According to Linda Shopes, who represented the American Historical Association in discussions with the OHRP, historians have had to submit detailed questionnaires for IRB review prior to conducting any interviews, to maintain the narrators' anonymity, and to destroy their tapes or retain them in their own possession after an interview. Each of these constraints violates a fundamental principle of historical research, Shopes says. She notes that historians structure oral history interviews around a topic but deliberately leave questions open-ended so they can pursue important issues that arise. In addition, anonymous sources are often considered to lack credibility, and historians are professionally committed to open access to sources as a way of evaluating and building upon scholarship.

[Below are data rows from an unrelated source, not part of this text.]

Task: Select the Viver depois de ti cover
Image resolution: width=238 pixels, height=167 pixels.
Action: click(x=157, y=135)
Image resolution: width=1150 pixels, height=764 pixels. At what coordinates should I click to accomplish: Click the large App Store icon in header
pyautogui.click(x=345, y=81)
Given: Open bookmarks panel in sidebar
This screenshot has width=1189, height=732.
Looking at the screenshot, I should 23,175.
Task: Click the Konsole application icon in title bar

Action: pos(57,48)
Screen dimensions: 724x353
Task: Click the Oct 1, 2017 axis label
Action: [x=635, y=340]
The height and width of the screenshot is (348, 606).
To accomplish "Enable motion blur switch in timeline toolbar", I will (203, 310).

The American Historical Association and the Oral History Association have argued for several years that while oral history interviews are an important research source, most do not fall under the definition of "research" for purposes of IRB regulations. The regulations define research as "a systematic investigation, including research development, testing and evaluation, designed to develop or contribute to generalizable knowledge." The history associations have pointed out that most oral history projects seek to explain a particular aspect of the past, not to create "generalizable knowledge.